Das entspricht 0,6 Prozent der Gesamtbevölkerung. Oder anders formuliert: Von den 52,7 Millionen Deutschen ab 14 Jahren, die online sind (Quelle: (N)ONLINER Atlas 2011), ist also einer von Hundert onlinesüchtig. Da staunt sogar eine Psychologin, die am Bezirkskrankenhaus Augsburg internetabhängige Jugendliche behandelt. Sie hätte die Zahl laut Pressemeldung der "Apotheken Umschau" sogar noch größer geschätzt. Die Hauptgruppe beschreibt sie als "introvertierte junge Männer, die sozial nicht besonders gut integriert sind". Im Internet fänden sie die Anerkennung, die ihnen sonst fehle. "Dort sind sie die Größten, während sich im wahren Leben die Probleme mit der Familie, in Schule und Beruf häufen". Dies stimmt sicherlich zum Teil, aber der Ratschlag der Psychologin für betroffene Eltern, gegebenenfalls Hilfe bei einer Erziehungs- oder Drogenberatungsstelle suchen, erscheint eher verzweifelt und ein Ergebnis der aktuell traurigen Infrastruktur in diesem Bereich.  

Das Internet ist inzwischen ein Massenmedium und die Abhängigkeit von einem Medium gleichzusetzen mit einer Abhängigkeit von Alkohol, Kokain oder Heroin ist grundsätzlich falsch und verharmlost die destruktive Wirkung dieser ganz realen Drogen.

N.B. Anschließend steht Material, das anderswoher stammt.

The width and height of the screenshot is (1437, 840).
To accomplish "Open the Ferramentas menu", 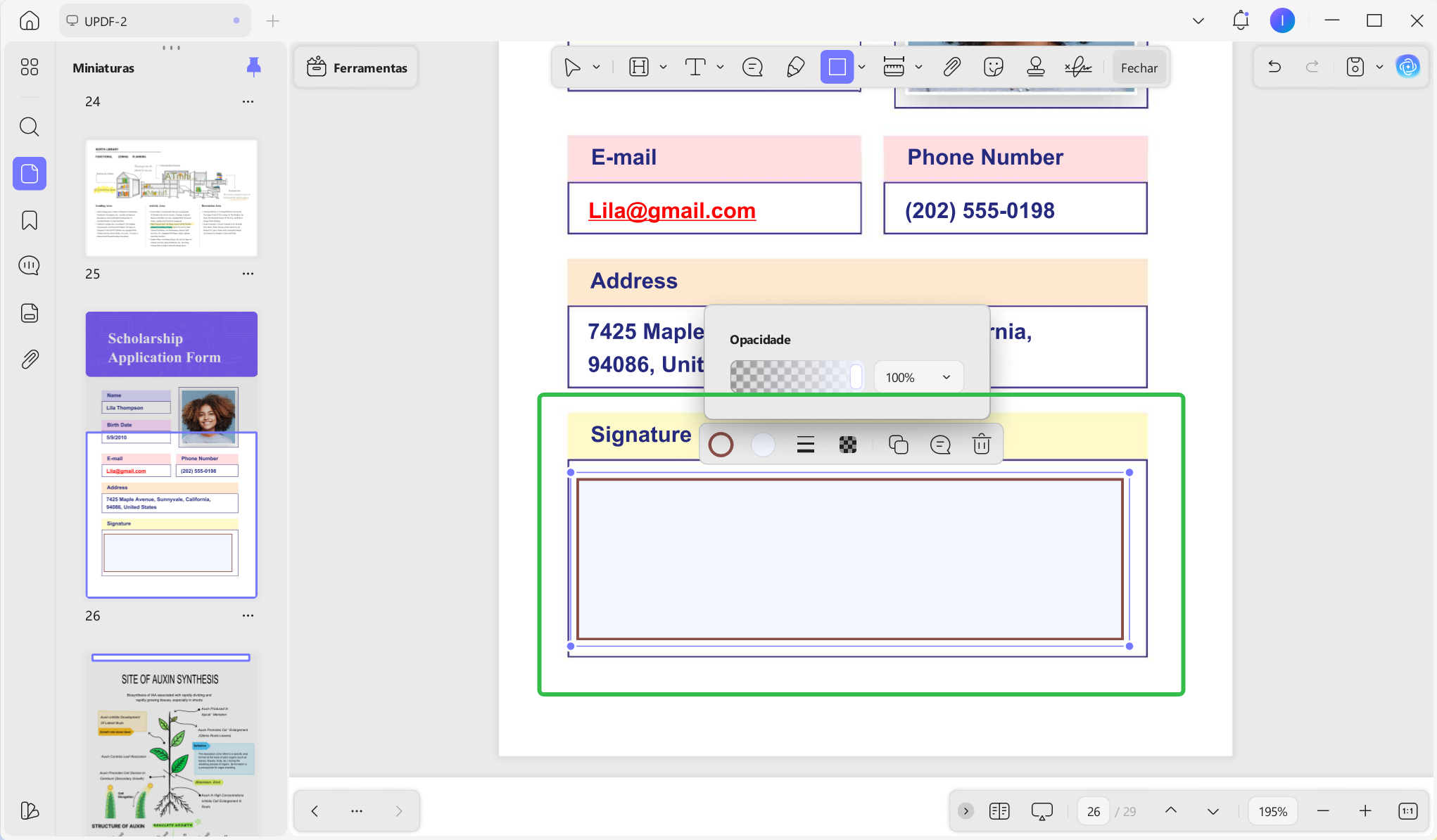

Wichtiger wäre es, auf Bundes- und Länderebene endlich Konzepte und Mittel für eine neue Form von Medienberatungsstellen für Online-Süchtige zu entwickeln, die sich zeitgemäß und professionell mit dem Thema beschäftigen, um den betroffenen Menschen erfolgreich zu helfen.

Dies scheint aber ein steiniger Weg, denn Onlinesucht ist noch nicht einmal als Krankheit anerkannt. Erst 2009 enthielt der Drogenbericht der Bundesregierung ein eigenes Kapitel zum Thema Onlinesucht. Er kam zu dem Resultat: „Aus gesundheitlicher Sicht hat die suchtartige Nutzung des Internets an Gewicht gewonnen.“ Zeit also, zwei Jahre später, endlich etwas Konkretes zu tun. Aber bitte wesentlich konkreter, als der Vorschlag, Internetsüchtige zur Erziehungs- oder Drogenberatung zu schicken!